Today, Americans are honoring those we lost on Sept. 11, 2001, including those who were in the World Trade Center’s Twin Towers.
I will be taking time out to remember those Wall Street friends, former co-workers, and acquaintances who were taken away too soon. I will wonder what their lives would have been like, if they had been spared.
At the same time, the impacts of that day continue to the present for many Americans especially those whose lives and health have been permanently affected by the terrorist attacks 18 years ago.
Many among us are taking steps to help those who were directly impacted.
Earlier this year, comedian Jon Stewart and Luis G. Alvarez, a former New York City police detective, captured the spotlight to draw attention to the plight of the first responders to 9/11 who later got very sick.

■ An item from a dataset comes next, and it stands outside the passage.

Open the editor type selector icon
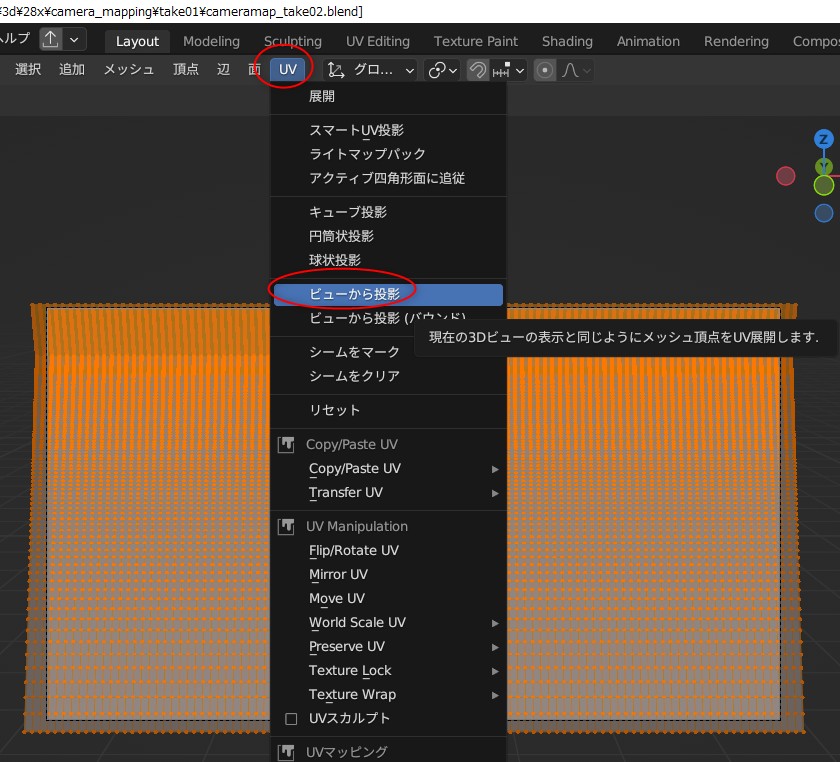The width and height of the screenshot is (840, 762). [50, 38]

Sadly, Mr. Alvarez, who was only 53, died in June from his 9/11-related illness. But before he died, he helped make Congress pass the much-needed extension of health care benefits for the police, firefighters and others who rushed to the scenes of the attacks on that horrible day. His obituary in The New York Times can be found here.

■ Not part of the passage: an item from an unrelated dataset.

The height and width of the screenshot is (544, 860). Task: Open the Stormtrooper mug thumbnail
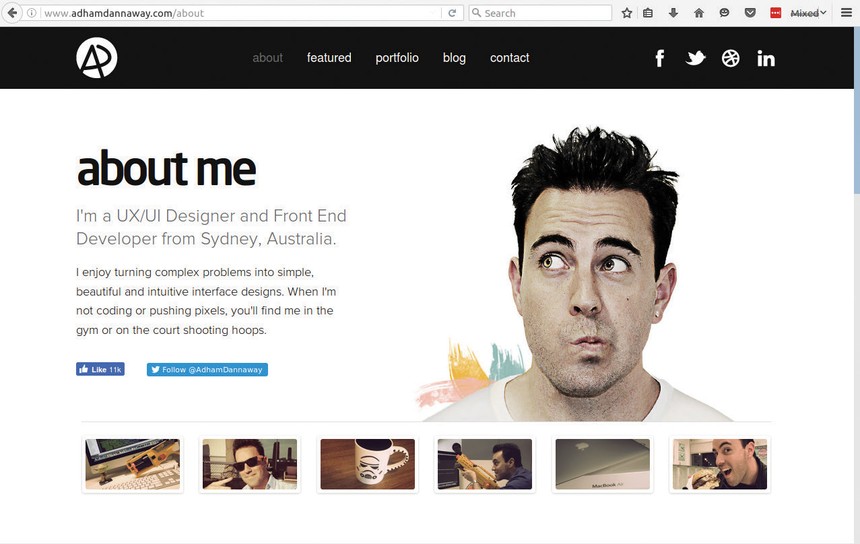click(367, 464)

The passage of that extension appears to be as wise as it is compassionate.
A case in point is a new study by JAMA Network, an online resource of the American Medical Association (AMA). The authors of the study have found via a “cohort study of 9796 firefighters, age-adjusted incident rates of cardiovascular disease were higher for firefighters with greater World Trade Center exposure. Both acute World Trade Center, as well as repeated exposure during 6 or more months at the World Trade Center site, appeared to be associated with long-term elevated cardiovascular disease risk.”

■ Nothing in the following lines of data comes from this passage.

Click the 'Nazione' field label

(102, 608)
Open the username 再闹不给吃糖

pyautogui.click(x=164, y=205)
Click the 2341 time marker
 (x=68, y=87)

The researchers add that, “These findings suggest the continued need for long-term monitoring of the health of survivors of disasters.”
It also means that it’s possible that many more 9/11 first responders may need long-term care than once thought. The full report can be found here.
It’s worth noting that at a time when the endless news cycle overwhelms us and stories are forgotten in minutes, 9/11 is one of those events etched forever in our minds, hearts and souls.
It’s a reminder, too, that we must do what we can to help 9/11 survivors and anyone coping with the aftereffects of any disaster.